Nevada first tried a "common interest communities" ombudsman, and when that wasn't enough, added a five-member commission with the legal power to order settlements, fine board members or remove them from office.

Florida has a state Homeowners' Association Task Force. In 2001, the Texas Legislature banned foreclosures for violations of community rules.

Californians are arguing over a bill that would ban foreclosures unless a resident owed more than $2,500 in assessments, a bill that Gov. Arnold Schwarzenegger vetoed the previous year.

Arizona legislation passed in 2004 that prevented HOAs from foreclosing on homeowners for unpaid fines was known as the Marie Brown bill, after the Peoria woman booted from her home by her HOA for not trimming her bushes. The house was sold at auction because Brown refused to pay her HOA fees, plus the cost of court-ordered trimming of her trees and legal fees.

Her case and several other conflicts have made national headlines, including a Gilbert HOA in 2003 trying to foreclose on the home of a woman dying of cancer, or the Peoria man who stormed into a homeowners' meeting in April 2000 at the Ventana Lakes clubhouse and began shooting, killing two.

Association vs. homeowner conflicts in other states have also generated buzz in the debate.

An 83-year-old woman in Tequesta, Fla., recently battled her community in federal bankruptcy court because she owed nearly $1.8 million in fines for years of having a yard full of overgrown plants.

A few years ago in Texas, an 82-year-old widow was evicted over $814.50 in unpaid dues.

A California association foreclosed on a couple because they failed to pay $120 in assessments.
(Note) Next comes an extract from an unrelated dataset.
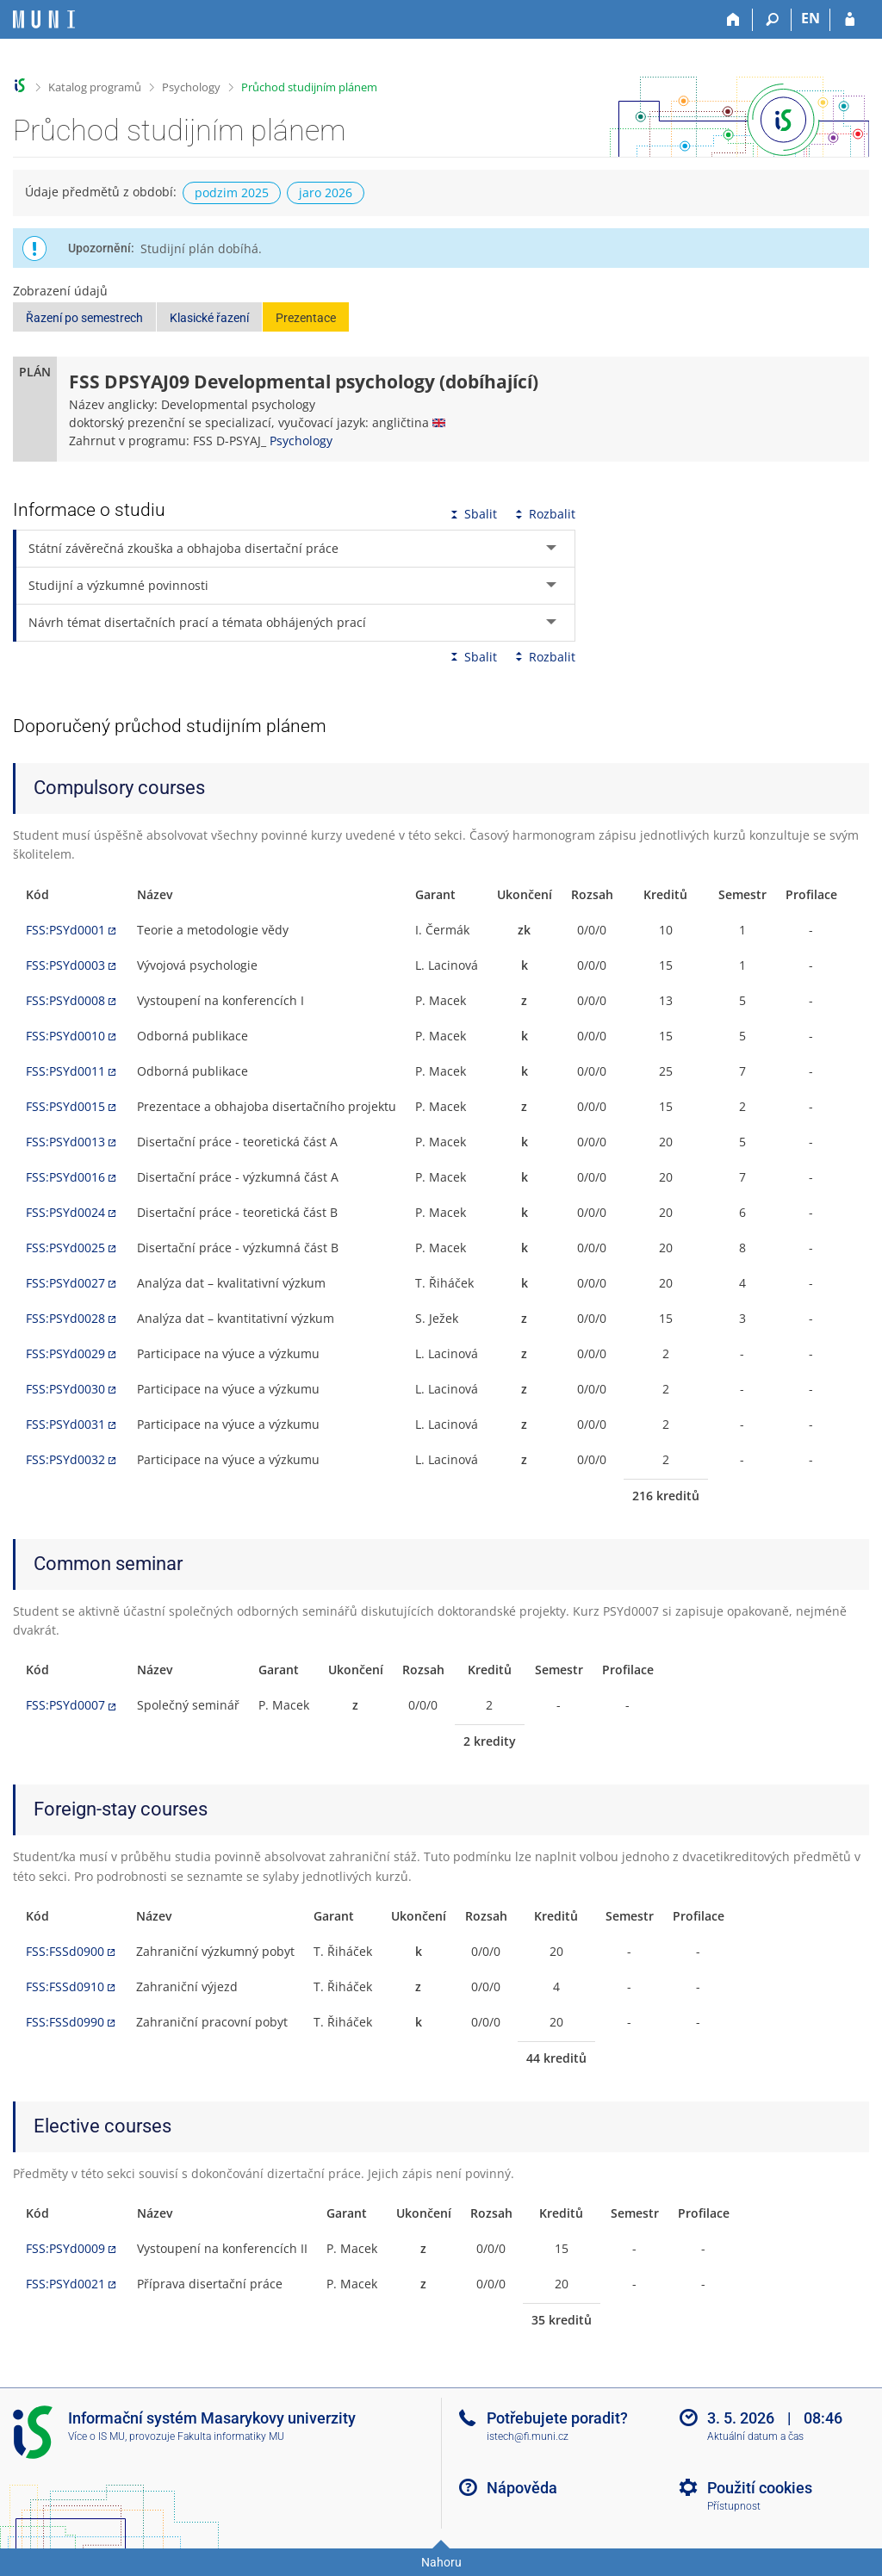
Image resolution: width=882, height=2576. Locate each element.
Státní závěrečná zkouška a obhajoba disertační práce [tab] (183, 548)
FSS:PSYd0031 (65, 1424)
Although the Marie Brown bill, which passed in 2004, prevents HOAs from foreclosing because of unpaid fines, efforts in Arizona to prevent HOAs from foreclosing because of unpaid assessments remain unsuccessful.
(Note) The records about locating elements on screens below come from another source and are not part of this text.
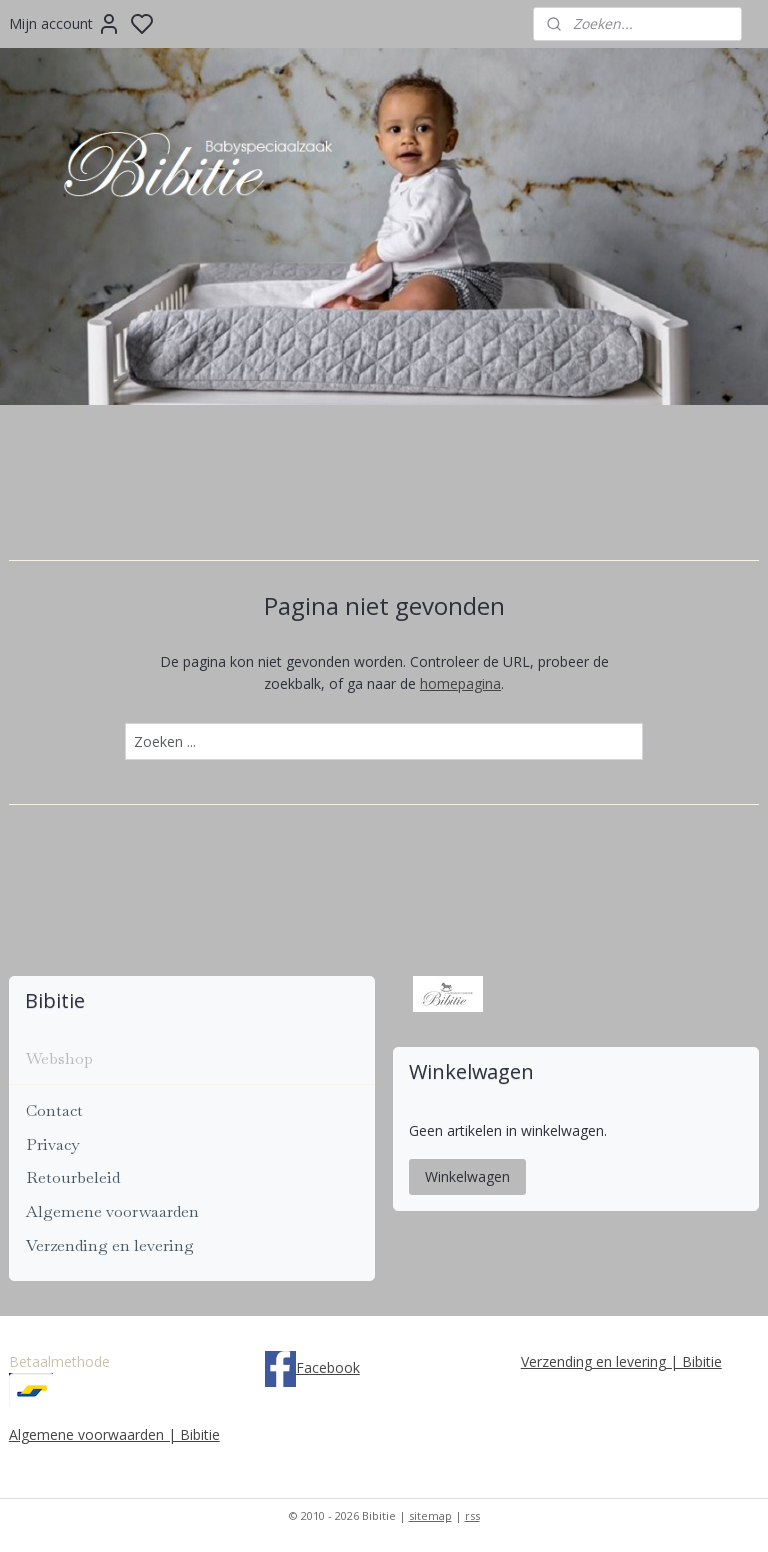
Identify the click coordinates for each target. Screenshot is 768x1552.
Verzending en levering (110, 1245)
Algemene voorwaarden (112, 1211)
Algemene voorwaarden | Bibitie (114, 1434)
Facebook (328, 1367)
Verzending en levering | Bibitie (621, 1361)
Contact (54, 1110)
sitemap (430, 1515)
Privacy (52, 1144)
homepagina (460, 683)
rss (472, 1515)
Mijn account (65, 24)
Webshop (59, 1058)
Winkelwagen (467, 1176)
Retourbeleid (73, 1177)
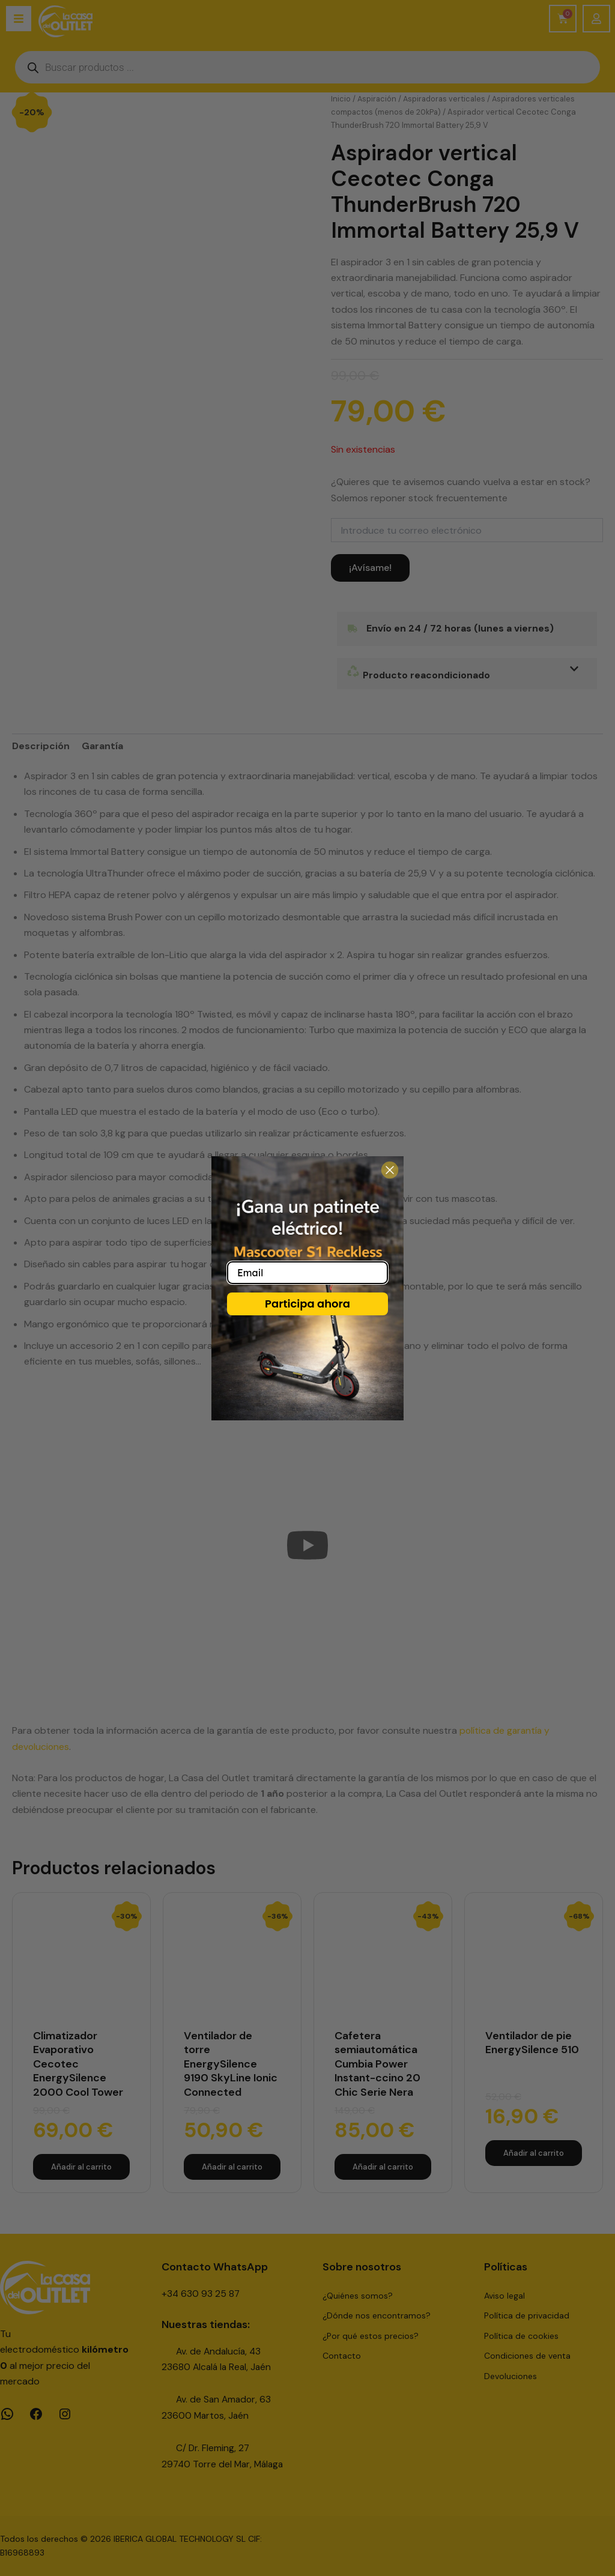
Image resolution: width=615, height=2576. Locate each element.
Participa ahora (307, 1303)
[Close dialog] (390, 1170)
"It's not fair. You can lose your house, but they (the HOAs) can't even get a slap on the wrist if they do something wrong," Staropoli said.

Despite their HOA's many rules, the Crossleys say they love Gilbert's Neely Commons and have been greeted by neighbors with trays of brownies and cookies.

They were concerned about buying in an HOA originally, but they toured non-HOA neighborhoods and were unimpressed, Tina said.

"All the rules were a little shocking at first, but it's beautiful and we love it," she said.